## DIRECTIONS FOR THIS TASK:
Retype only the lines below from the one with "Select 'Découvrir Windows 7' task entry" to the one with "Screen dimensions: 1024x630", inclusive, skipping every image.

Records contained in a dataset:
....

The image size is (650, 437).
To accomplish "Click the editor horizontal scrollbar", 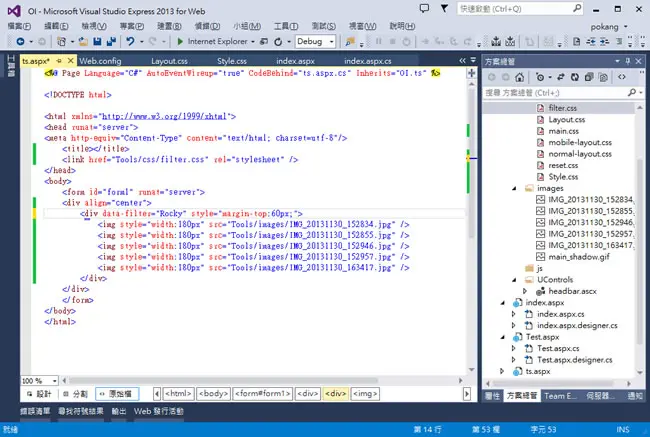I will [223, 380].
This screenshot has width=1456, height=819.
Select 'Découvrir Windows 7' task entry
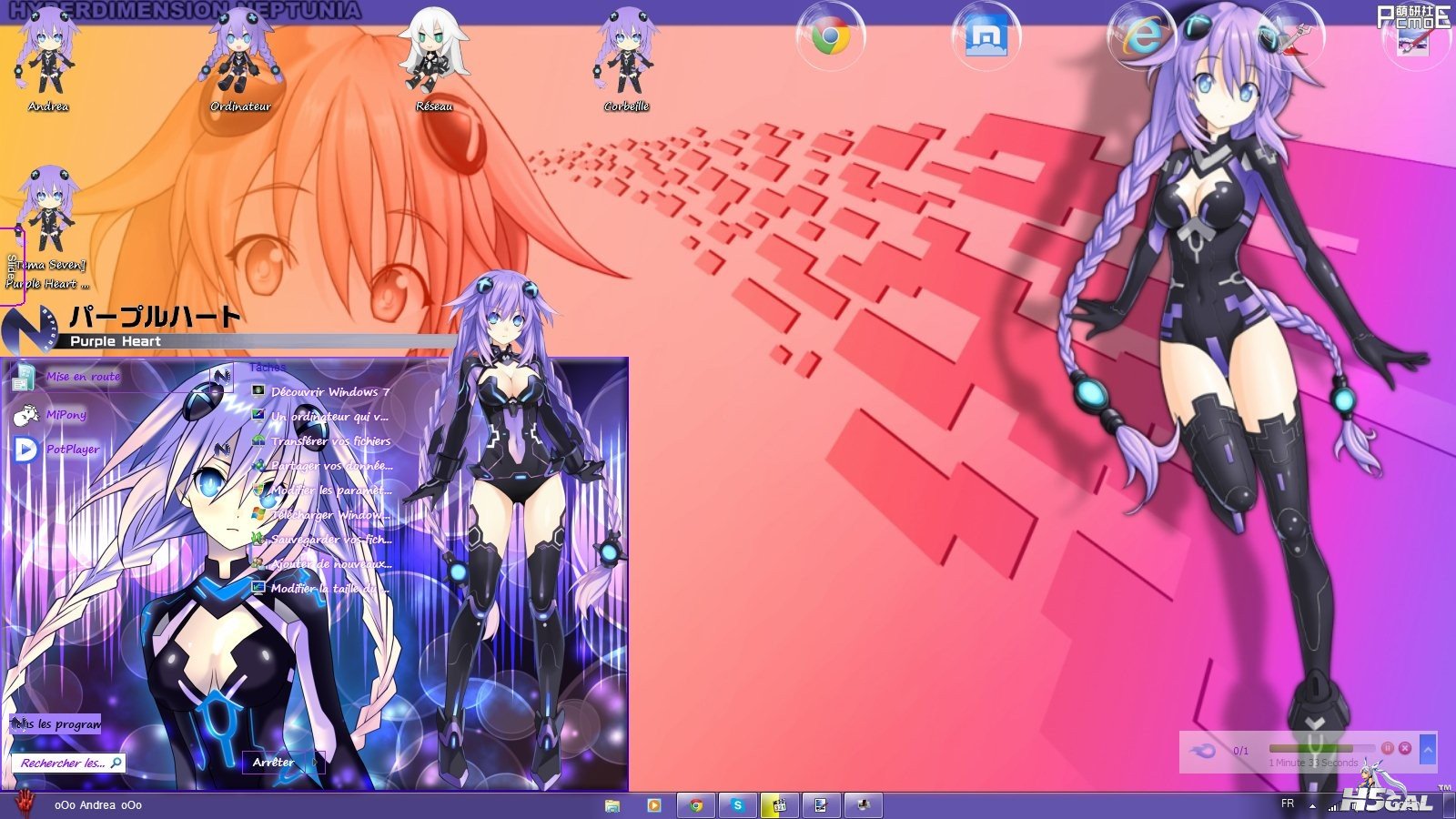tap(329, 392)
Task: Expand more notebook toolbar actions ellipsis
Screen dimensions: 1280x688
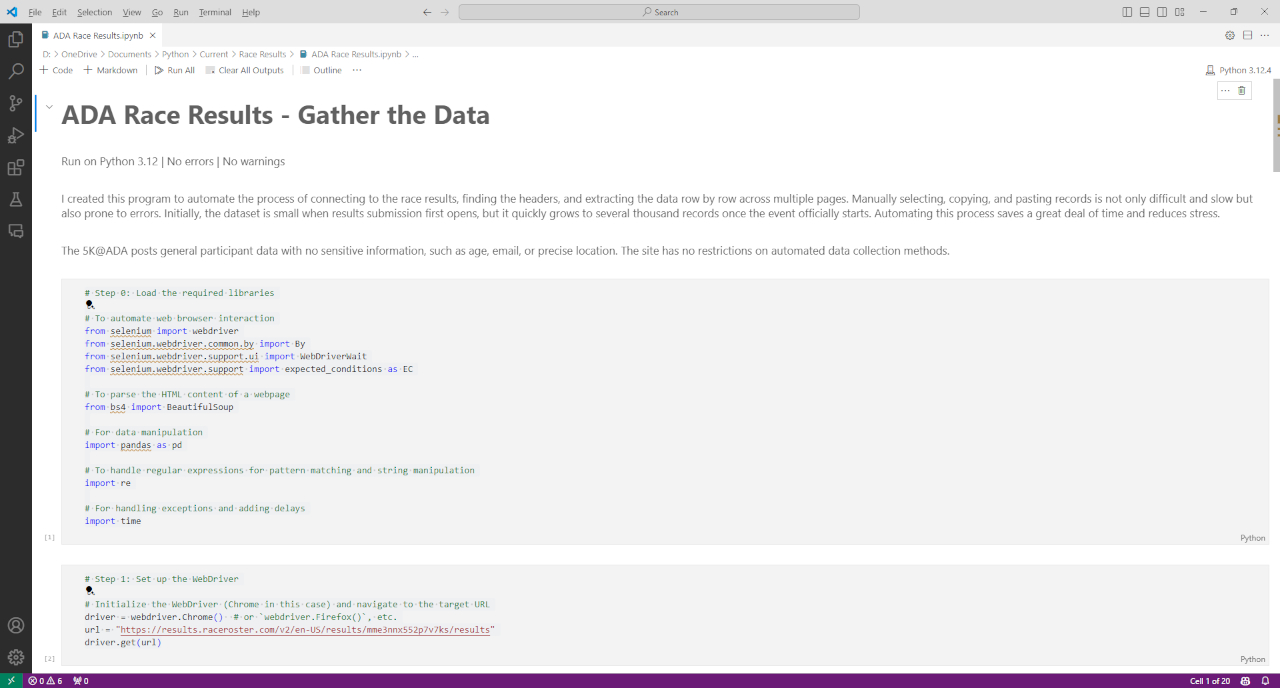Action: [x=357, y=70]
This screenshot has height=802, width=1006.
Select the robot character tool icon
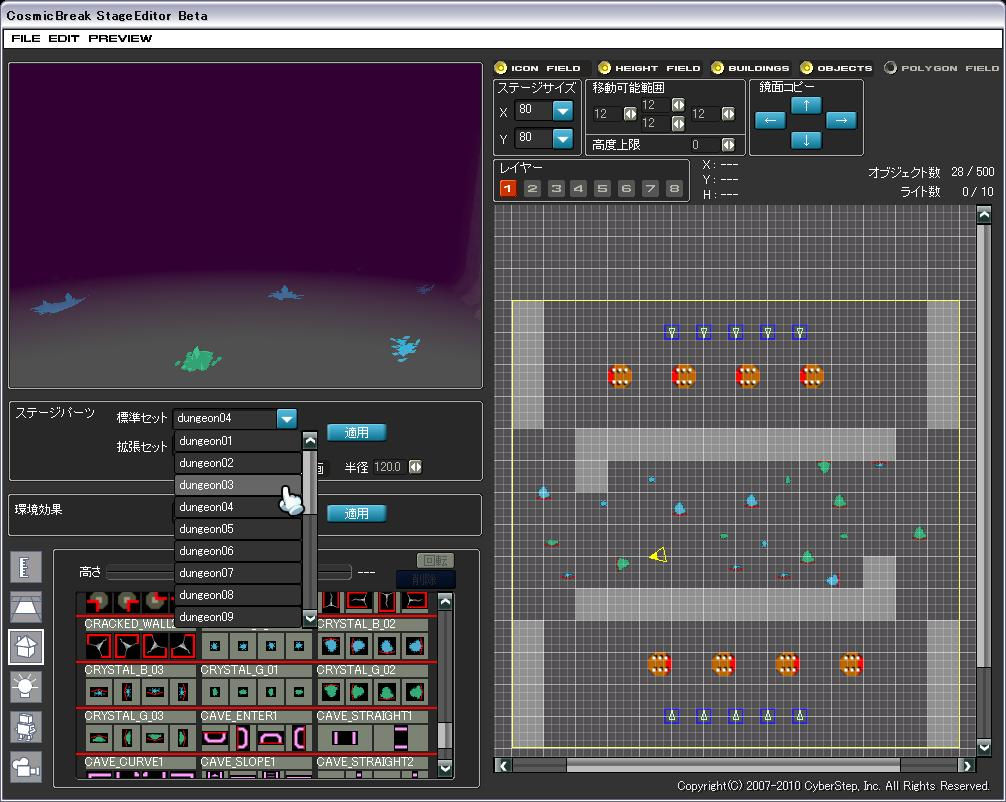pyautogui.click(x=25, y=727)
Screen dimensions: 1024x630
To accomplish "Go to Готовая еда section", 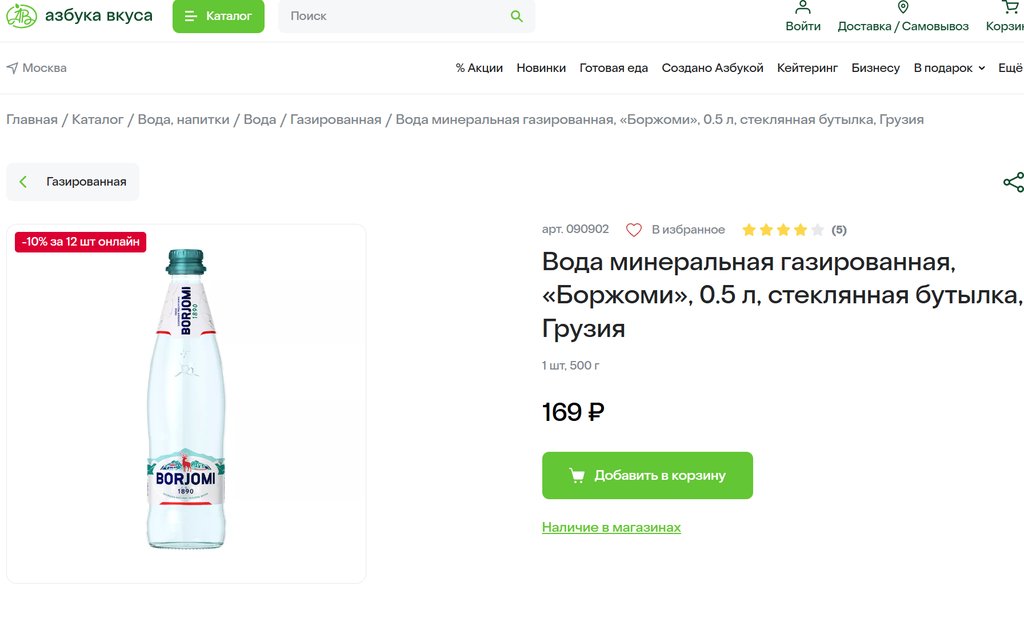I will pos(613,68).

....

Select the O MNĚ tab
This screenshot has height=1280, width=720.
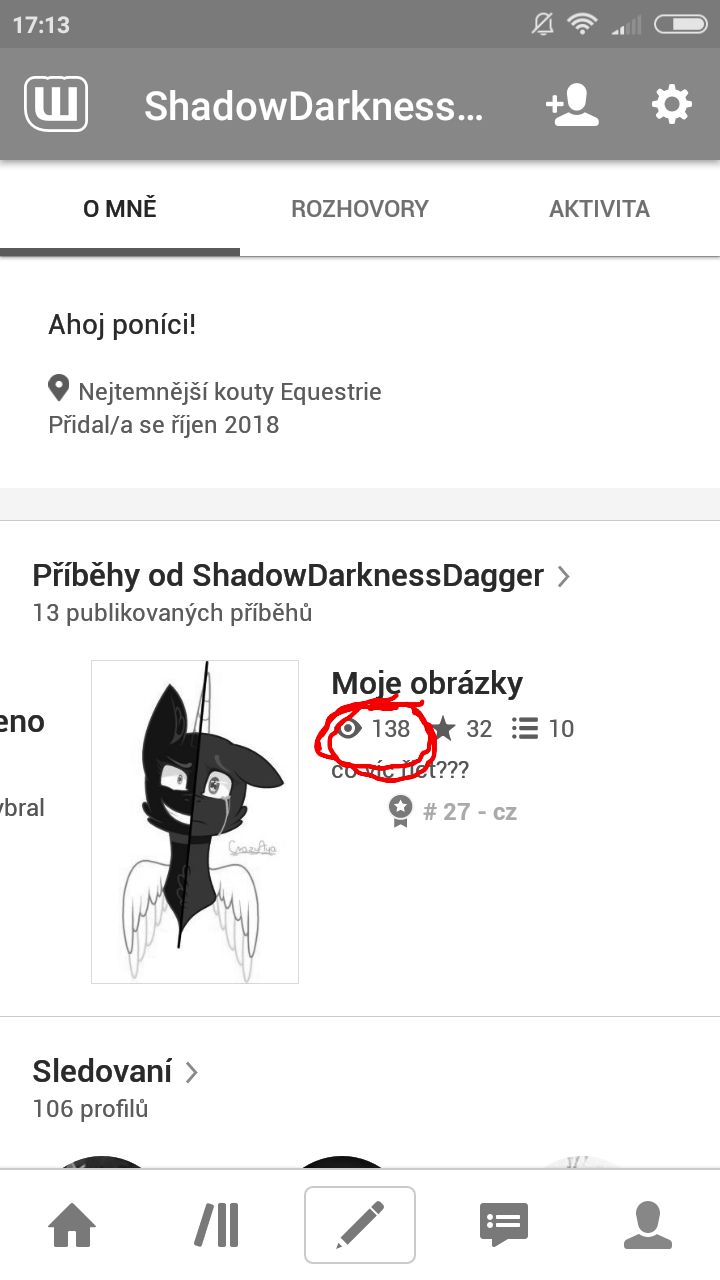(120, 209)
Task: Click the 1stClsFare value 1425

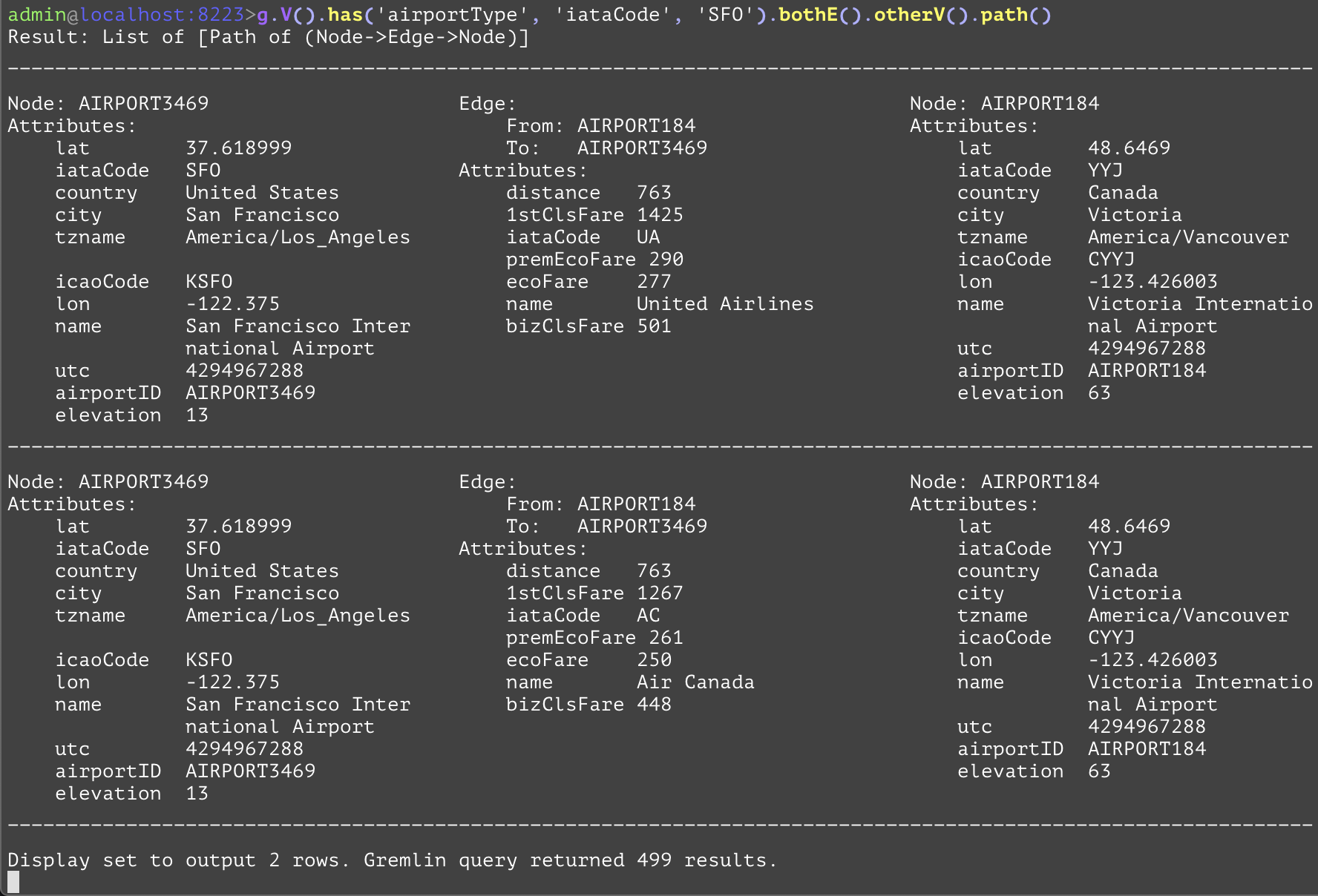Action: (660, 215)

....

## ANSWER SPACE:
Select 'Découvrir Windows 7' task entry
tap(329, 392)
Task: Expand more notebook toolbar actions ellipsis
Screen dimensions: 1280x688
Action: [x=357, y=70]
This screenshot has height=802, width=1006.
Select the robot character tool icon
pyautogui.click(x=25, y=727)
Screen dimensions: 1024x630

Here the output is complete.